It's the time of year that I dread...time to dig up the bananas. For those of us in colder zones with no greenhouse, we have to do it in order to ever get fruit. Everybody has their own methods of overwintering bananas. This is just what works for me.
Here's the last picture of my mini-plantation, the day before I started digging.
The next day, I started by cutting most of the leaves off of the pseudostems. P-stems with fruit were left alone.
I couldn't quite comfortably reach the top few leaves on a few, so I dug them first.
Digging them is actually pretty easy. The roots are pretty shallow, and easy to cut. I just cut a circle around each plant, and gently get underneath the corm with a shovel and tip them over.
We had .02 inches of rain in October, so the ground was nice and dry, as were the corms. Normally, if the corms were wet, I would let them dry out in the sun for a day or two. At this step, you can clear all of the dirt and cut the roots off if you want to. I tried to clear as much dirt off as possible, just because it makes moving the plants a bit easier. They are heavy enough without dirt weighing them down any more. The roots left on the corm will die anyway, so cutting them off will not hurt the plant in any way. Due to the fact that I had so many plants to dig and move, I didn't bother with the roots. Here's what one looked like after clearing most of the dirt from it.
Here's a few plants, ready to store. Notice that I have left pups on the mother corm. A couple fell off in the moving process, but that's ok. The whole idea here is that when the mother p-stem is through fruiting next year (hopefully), the pups will still have a large corm to draw energy from. They grow exponentially faster when left attached to the mother corm!
The p-stem in the middle of this picture is about 7 1/2 feet tall, and started growing from the ground from a mother corm last Spring. I have a couple more pups that are even larger than this (8 feet or so) that started at ground level also from a mother corm. In contrast, I have had a couple of plants that originated as pups separated from mother corms that have yet to achieve 7 feet after 2 full seasons!
Banana plants, ready to store under the house. The large plant in the middle has a nine foot p-stem, and the whole plant weighed several hundred pounds. One of the large pups broke off of this one in transit.
Normally, I would have left a leaf on most of these plants. The nine-footer pictured above had several leaves left on it, because I am anticipating a bloom very soon on this one. In fact, I was quite shocked that it hasn't bloomed yet, as others have bloomed around eight feet. The more leaves that the plant has at blooming time, the bigger the bunches of fruit. You don't NEED to leave any leaves on the plant, the theory is that it will help the plant start growing quicker come Spring (more green surfaces to make energy). After taking these pictures, I cut every leaf off of my plants because I am moving them all to Knoxville, TN from Nashville. I am moving there next month.
I also dug up my musella lasiocarpas to take with me. They are one of my very favorite banana plants! They also store VERY well dormant under the house. Here they are. Hopefully I'll get a couple of flowers next year from the two biggest plants.

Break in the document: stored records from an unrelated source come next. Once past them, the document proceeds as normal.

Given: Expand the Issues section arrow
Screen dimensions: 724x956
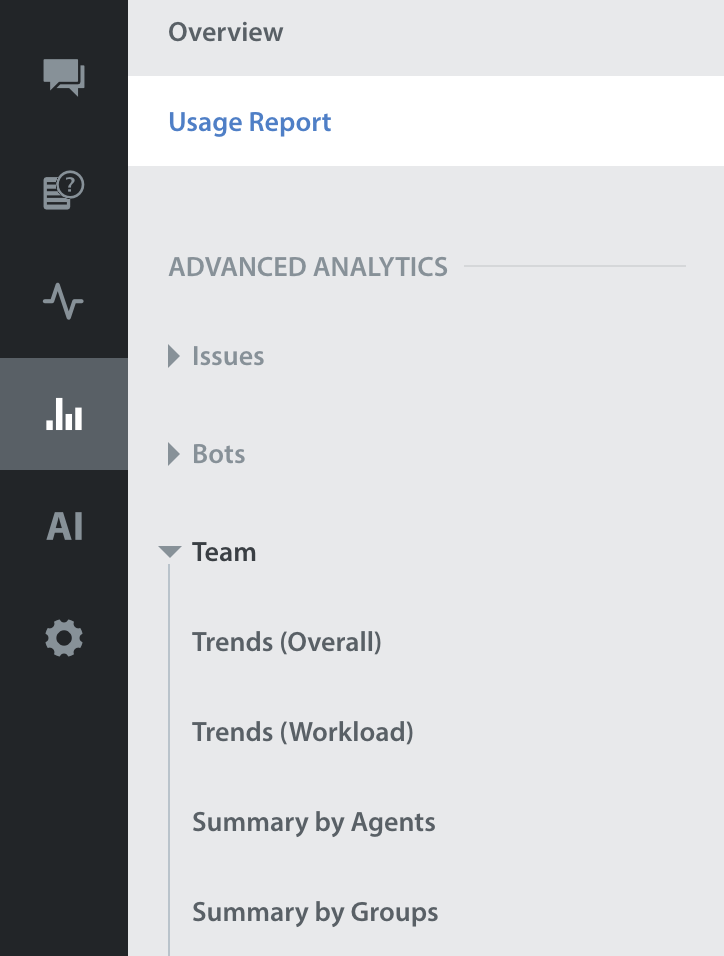Looking at the screenshot, I should click(174, 356).
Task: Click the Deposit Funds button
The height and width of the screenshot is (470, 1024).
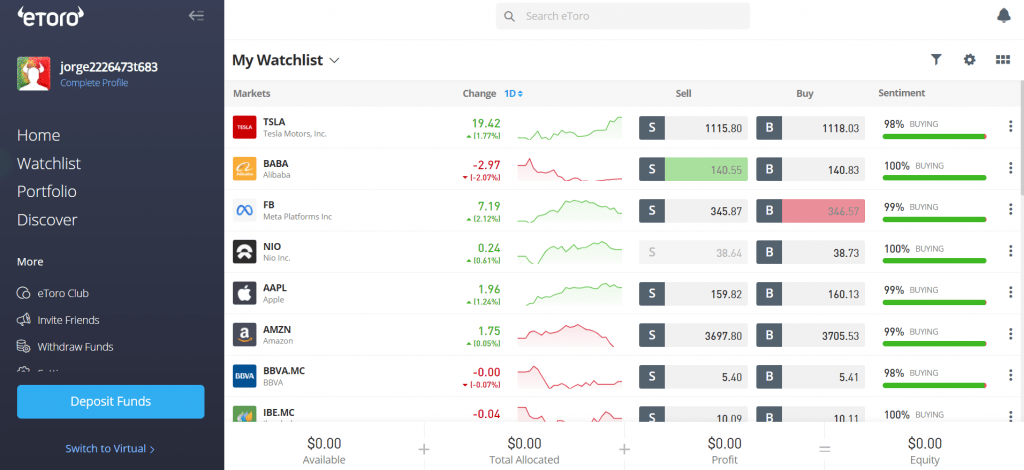Action: 110,401
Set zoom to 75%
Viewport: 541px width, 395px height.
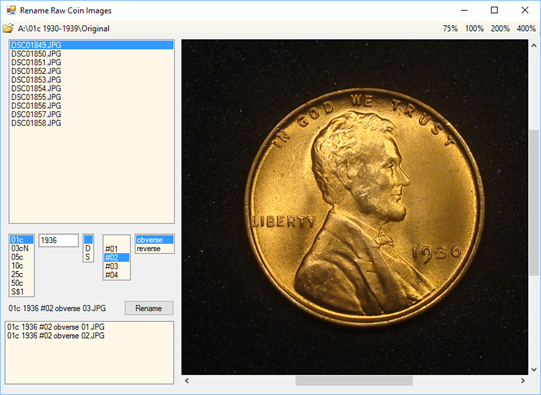tap(450, 29)
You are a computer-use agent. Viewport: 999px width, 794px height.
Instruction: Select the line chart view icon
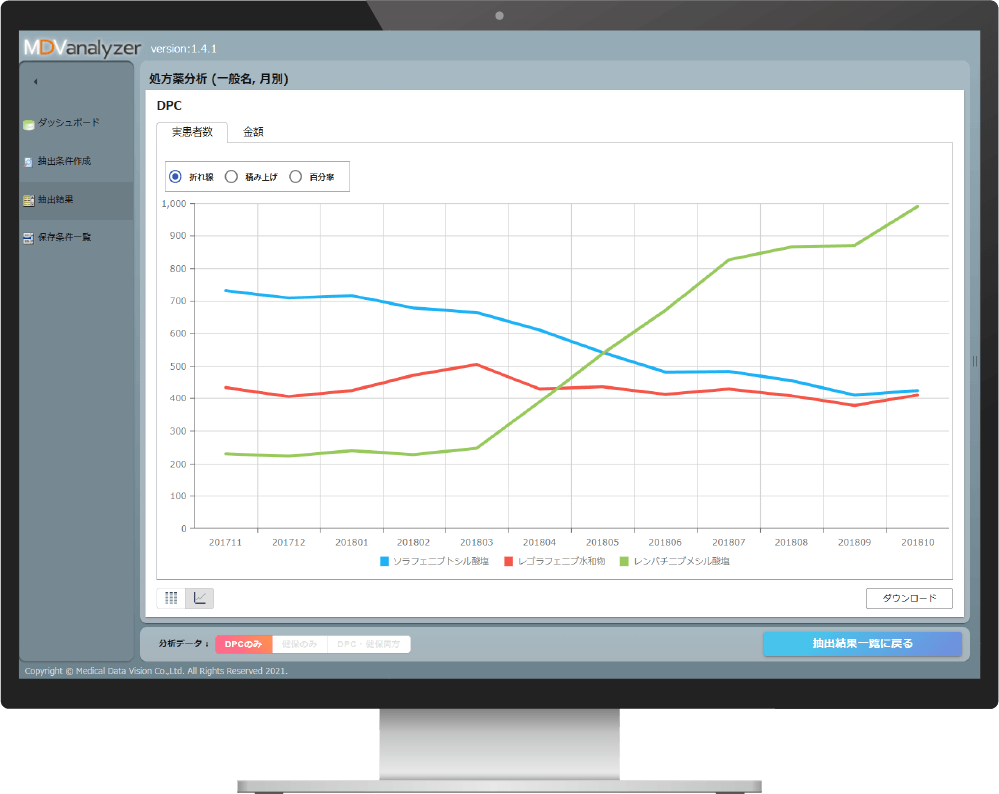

After loading them all into a trailer for the trip to Knoxville, here's what it looked like. That's the 9 footer on the left side.
After arriving in Knoxville, I took another picture of the trailer, sans tarp.
Then I got a few boards together and placed them in the crawl space. They are just more a precaution than anything else. I stack the corms on them, in case water were to somehow flood the crawl space. I don't have any pictures of this process because it was getting dark and I was tired and just trying to get it all done. This is the hardest part of the whole deal. Dragging corms underneath the house can be tricky and hard work! They are awkward and heavy, and I only have a few feet of headroom under the house to work with. After stacking the plants under the house, you can throw a sheet or two over them if you want if it makes you feel better. I didn't. They also don't get one drop of water all Winter.
Hope this helps somebody. It's all in fun! The whole reason is to get fruit, obviously. I did put a few pretty small pseudostems under the house too, in hope that they would make it. Some don't. It's not a fool-proof method, and doesn't work with every banana, but it should with most. Cool, dry, and dark works very well in my experience. Good luck to everyone overwintering their bananas this Winter, and I hope you all get large bunches of fruit next year!